EXERCISE PROMPT> Which lines in the data below contain the word "will"? Copy each of them.

(Records from a data source)

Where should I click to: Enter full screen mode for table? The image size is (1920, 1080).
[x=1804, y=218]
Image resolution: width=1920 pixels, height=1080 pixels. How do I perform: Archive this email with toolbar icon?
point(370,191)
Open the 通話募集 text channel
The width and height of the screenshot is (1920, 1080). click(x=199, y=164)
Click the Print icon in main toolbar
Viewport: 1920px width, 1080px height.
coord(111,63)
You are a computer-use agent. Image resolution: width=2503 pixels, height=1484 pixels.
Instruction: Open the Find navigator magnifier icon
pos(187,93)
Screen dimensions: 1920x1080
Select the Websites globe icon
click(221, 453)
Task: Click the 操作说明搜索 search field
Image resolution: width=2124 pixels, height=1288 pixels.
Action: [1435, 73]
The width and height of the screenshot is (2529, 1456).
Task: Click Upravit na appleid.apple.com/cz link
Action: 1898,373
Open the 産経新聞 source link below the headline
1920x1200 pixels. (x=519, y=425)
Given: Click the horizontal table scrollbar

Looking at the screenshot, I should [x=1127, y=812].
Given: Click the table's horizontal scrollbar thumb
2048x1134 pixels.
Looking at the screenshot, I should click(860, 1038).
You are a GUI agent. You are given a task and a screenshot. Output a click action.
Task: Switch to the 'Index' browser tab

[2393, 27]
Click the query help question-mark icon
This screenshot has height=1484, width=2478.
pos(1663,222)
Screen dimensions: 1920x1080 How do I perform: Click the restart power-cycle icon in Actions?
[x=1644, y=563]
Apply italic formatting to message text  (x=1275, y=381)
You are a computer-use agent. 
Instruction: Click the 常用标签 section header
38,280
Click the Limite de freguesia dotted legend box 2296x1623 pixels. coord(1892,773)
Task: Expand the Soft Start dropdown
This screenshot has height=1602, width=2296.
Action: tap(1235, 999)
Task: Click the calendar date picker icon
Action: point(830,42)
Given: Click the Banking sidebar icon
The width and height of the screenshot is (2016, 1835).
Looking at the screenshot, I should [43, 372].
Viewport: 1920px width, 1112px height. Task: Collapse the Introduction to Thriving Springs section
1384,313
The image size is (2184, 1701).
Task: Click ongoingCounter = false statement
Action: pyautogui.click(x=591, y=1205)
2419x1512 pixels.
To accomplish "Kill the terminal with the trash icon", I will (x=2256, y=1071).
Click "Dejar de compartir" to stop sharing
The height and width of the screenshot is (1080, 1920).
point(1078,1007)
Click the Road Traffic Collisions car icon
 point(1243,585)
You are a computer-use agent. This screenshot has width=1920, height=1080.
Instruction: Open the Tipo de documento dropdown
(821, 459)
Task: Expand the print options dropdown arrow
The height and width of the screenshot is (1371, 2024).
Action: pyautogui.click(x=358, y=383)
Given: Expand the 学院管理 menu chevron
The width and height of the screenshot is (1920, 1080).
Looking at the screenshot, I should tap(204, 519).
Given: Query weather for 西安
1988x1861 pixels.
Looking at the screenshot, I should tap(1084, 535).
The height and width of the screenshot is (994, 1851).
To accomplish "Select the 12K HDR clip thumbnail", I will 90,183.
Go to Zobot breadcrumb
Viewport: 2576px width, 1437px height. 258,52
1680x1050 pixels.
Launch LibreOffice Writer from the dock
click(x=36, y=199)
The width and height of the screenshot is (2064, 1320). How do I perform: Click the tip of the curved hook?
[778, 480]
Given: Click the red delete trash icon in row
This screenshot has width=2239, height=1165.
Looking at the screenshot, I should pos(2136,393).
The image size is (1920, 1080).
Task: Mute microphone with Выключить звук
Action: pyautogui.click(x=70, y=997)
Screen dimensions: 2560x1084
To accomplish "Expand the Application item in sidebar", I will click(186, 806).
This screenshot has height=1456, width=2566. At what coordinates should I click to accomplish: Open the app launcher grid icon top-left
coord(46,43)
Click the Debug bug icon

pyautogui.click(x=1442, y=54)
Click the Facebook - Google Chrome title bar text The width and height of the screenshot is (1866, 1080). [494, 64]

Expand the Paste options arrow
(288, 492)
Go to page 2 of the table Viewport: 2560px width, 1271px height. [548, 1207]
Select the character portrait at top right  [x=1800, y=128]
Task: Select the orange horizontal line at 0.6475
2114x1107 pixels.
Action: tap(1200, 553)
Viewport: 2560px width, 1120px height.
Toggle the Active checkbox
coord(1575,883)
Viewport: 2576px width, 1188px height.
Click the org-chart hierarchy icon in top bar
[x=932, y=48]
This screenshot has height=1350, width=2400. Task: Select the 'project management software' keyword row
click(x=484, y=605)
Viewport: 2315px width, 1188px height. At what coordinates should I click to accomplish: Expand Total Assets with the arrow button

SOLUTION FOR THIS TASK>
To accomplish "Kill the terminal with the trash icon", I will (x=2256, y=1071).
To accomplish "Select the 12K HDR clip thumbnail", I will 90,183.
To accomplish "Expand the Application item in sidebar", I will click(186, 806).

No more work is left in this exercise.